As you build rooms, the evil level of your dungeon increases, attracting heroes. These enemies of all this evil and wrong enter your dungeon to attack your chambers and minions - at which point your imps can be told to scurry along and repaid the rooms by... doing a dance from Fantasia, that rewinds time. (Disney can't have copyrighted a dance, right?)

Where this differs is that your minions get to assault the overworld too. Looking at the cutesy overworld map, there are icons for raiding for treasure, food, materials and quests. Like Evil Genius, you can send your troops off to locations on the surface for specific mission objectives. Surface combat takes place in surface locations, like villages and dig sites. But it's best to send a squad.

“We have a squad-based system, a bit like Dawn of War II.” There's a context-sensitive menu that makes it easy to command your units - clicking a berserker lets us see that he can be ordered to eat, train, patrol, attack, teleport (as a quick way of getting around the dungeon, like Dungeon Keeper's picking up). Once you've formed a squad from your troops, they all share the characteristics of the individuals in the squad - so a squad with a warlock, berserker and scout in, can go into a berserk mode, debuffs heroes and has easier criticals.

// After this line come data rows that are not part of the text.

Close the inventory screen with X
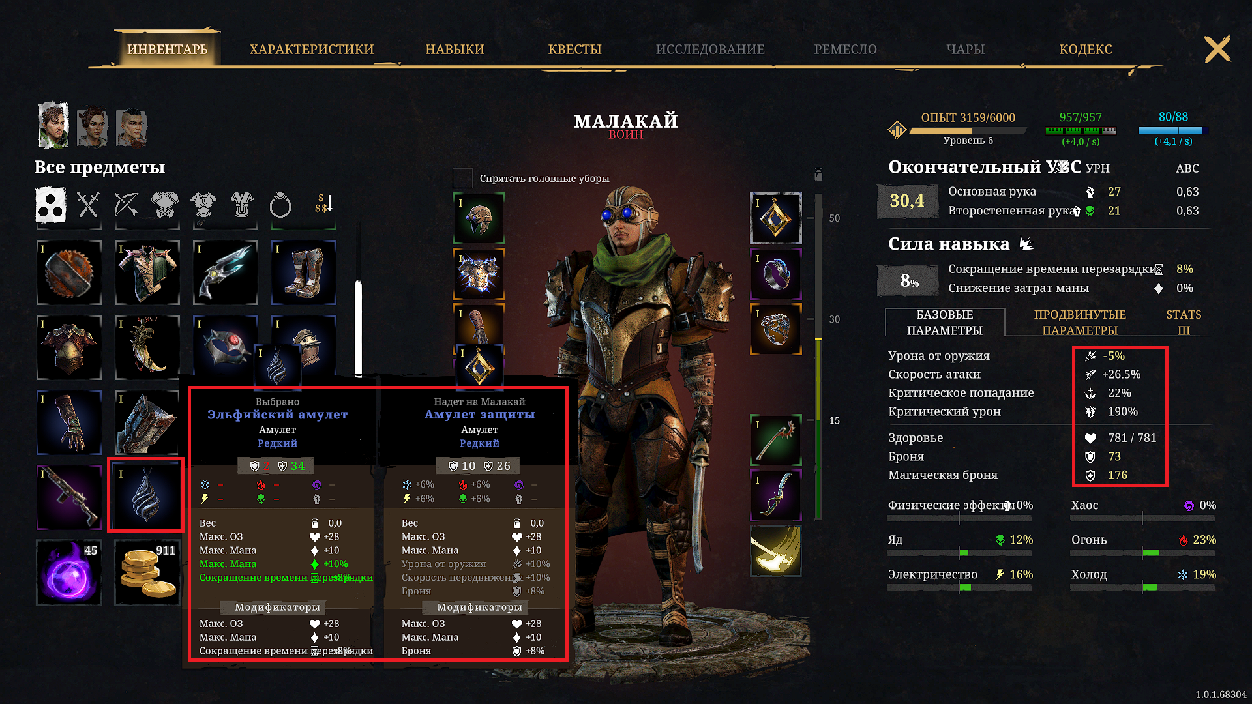This screenshot has height=704, width=1252. click(x=1217, y=49)
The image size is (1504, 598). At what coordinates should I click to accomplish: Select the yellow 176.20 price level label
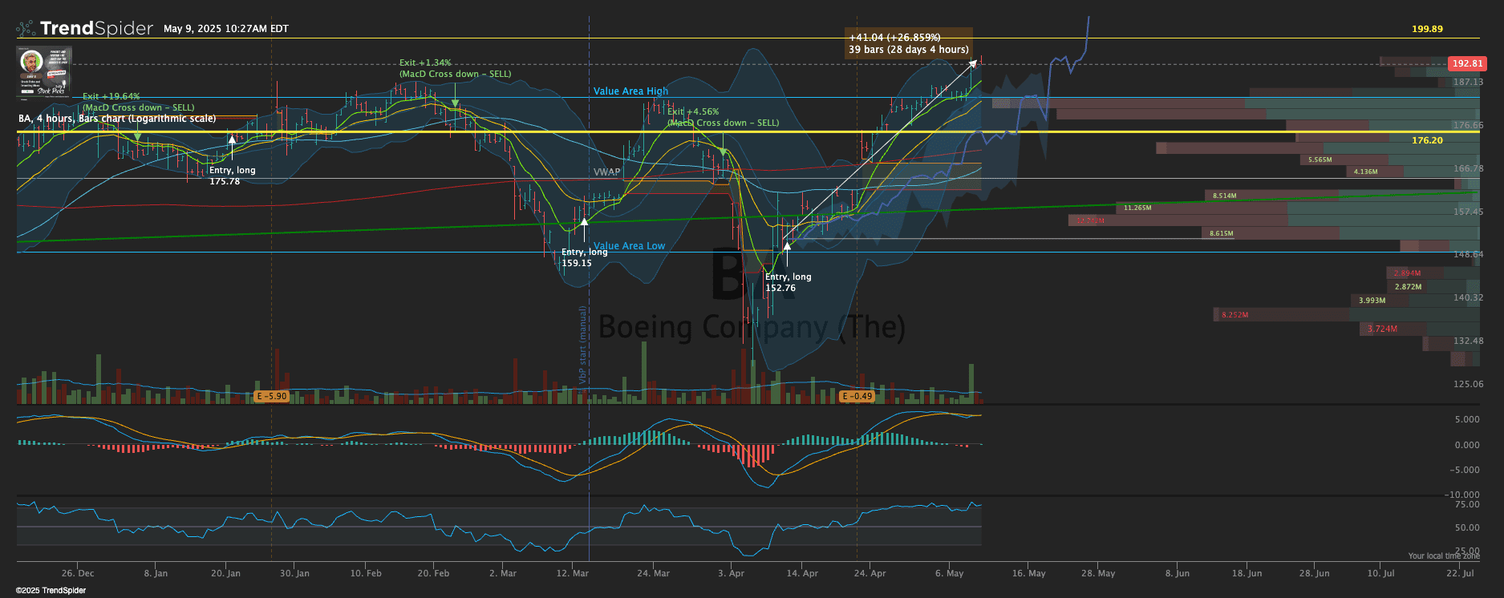tap(1427, 140)
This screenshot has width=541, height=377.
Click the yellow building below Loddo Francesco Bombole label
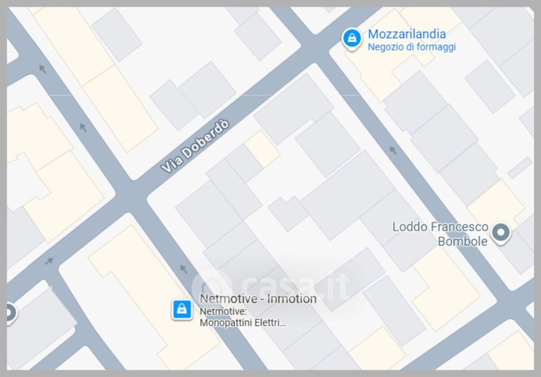point(446,289)

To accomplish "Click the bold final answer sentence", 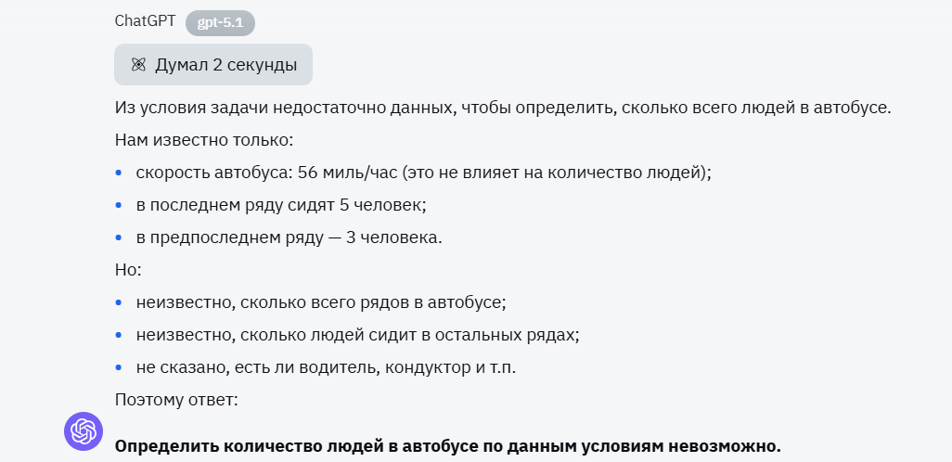I will pyautogui.click(x=448, y=445).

Making custom squads for different situations makes sense.

Moreover, Cyanide is including a co-operative campaign and 4-player multiplayer. Players each have their own dungeon, but abut a shared battlefield, in a weird combination of the Dungeon Lords boardgame and Dwarf Fortress. The team hasn't decided what sort of games you can play on this, but they'll they're pondering Capture-The-Flag, Tower Defense and King of the Hill modes.

Multiplayer also splits the creatures into the Fiends, consisting of monsters and creatures, and the Souless, consisting of demons and the undead. For the latter, they also have completely different minions (zombie imps), rooms and a different tech tree. Their rooms are worthy of note - the sacrifice room lets you heal some units by killing others, the extractor grinds up heroes and harvest their souls, the brewery lets heroes drink themselves stupid, the prison lets you trap heroes for ransom, the arcanium lets you create magical armour and weapons, and the monster den summons random monsters.

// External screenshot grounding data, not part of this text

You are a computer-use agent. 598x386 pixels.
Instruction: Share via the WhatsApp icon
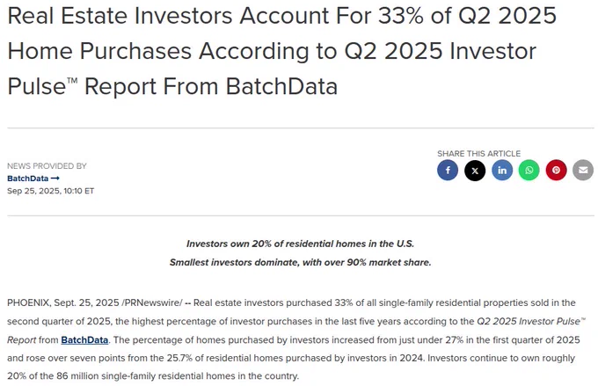[529, 170]
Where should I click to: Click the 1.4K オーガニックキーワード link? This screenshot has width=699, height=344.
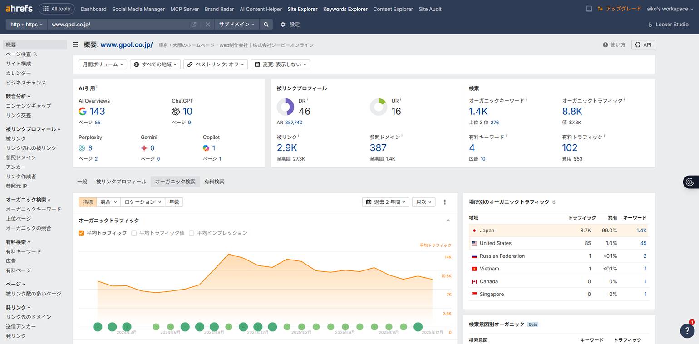(478, 111)
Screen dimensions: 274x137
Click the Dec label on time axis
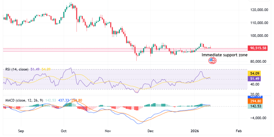point(150,131)
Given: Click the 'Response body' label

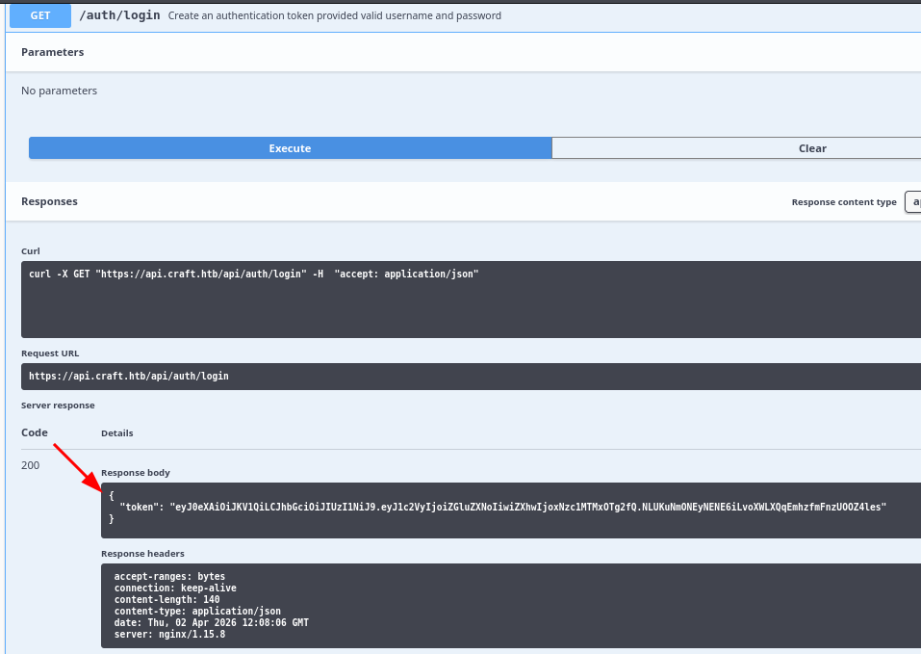Looking at the screenshot, I should point(135,473).
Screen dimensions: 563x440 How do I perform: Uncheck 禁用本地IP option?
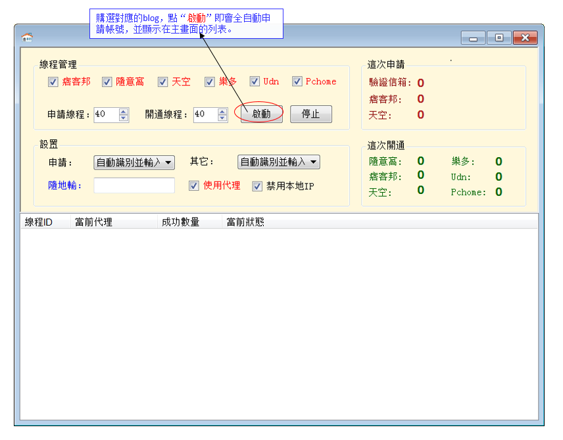click(x=257, y=186)
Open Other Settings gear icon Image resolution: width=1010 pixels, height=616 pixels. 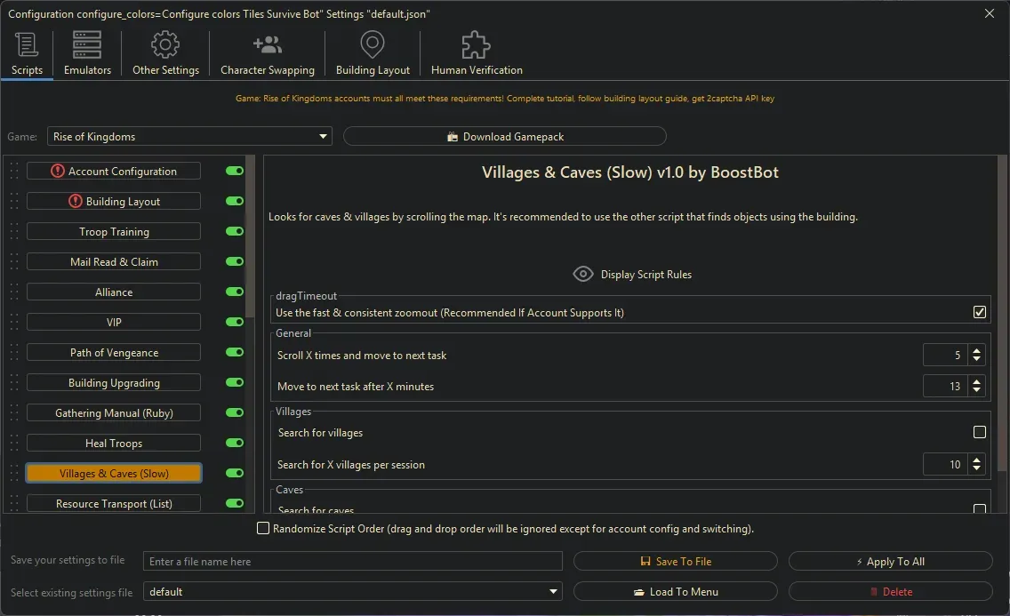click(165, 44)
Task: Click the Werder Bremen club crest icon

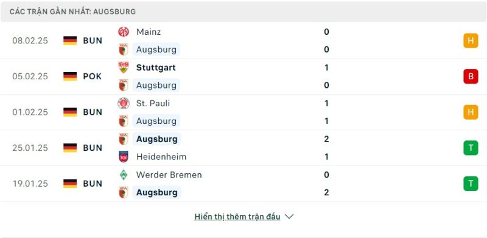Action: 124,175
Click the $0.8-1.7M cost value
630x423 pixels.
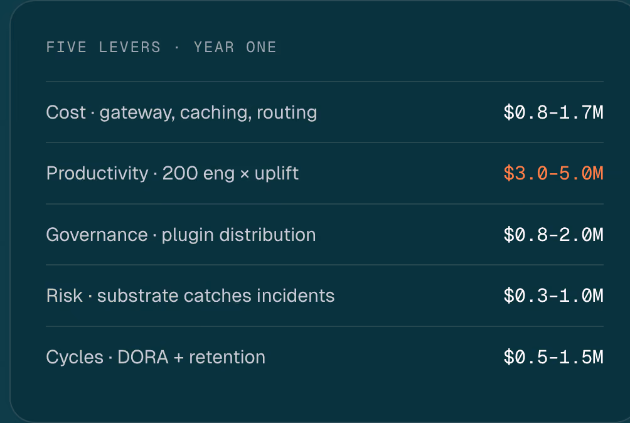coord(553,112)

As you go along, you can customise your Demon overlord, using cards you've found in the game, as well as bought from an in-game boutique. “You can buy card stacks, new skins, DLC and so on. Obviously, we're not going towards the evil boutique - nothing that overpowers the gameplay experience.” As we upgrade the demon lord, he starts looking less and less like an imp - his wings grow, say, or his skin gets super-tough. He can specialise in one of three trees, as he levels - warrior, commander or mage. Similarly, as you complete in-game achievements, like digging a hundred metres, you get tech points, which allows you to customise how you play the game - unlocking new units, such as female warlocks and imp scouts (archers), or more rooms, or other goodies.

I'm really quite impressed by how much work Cyanide Montreal has already put into this game. It's still pre-Alpha, but it already looks playable now, and seems packed full of in-jokes and gorgeous design. It'll be out in early 2013.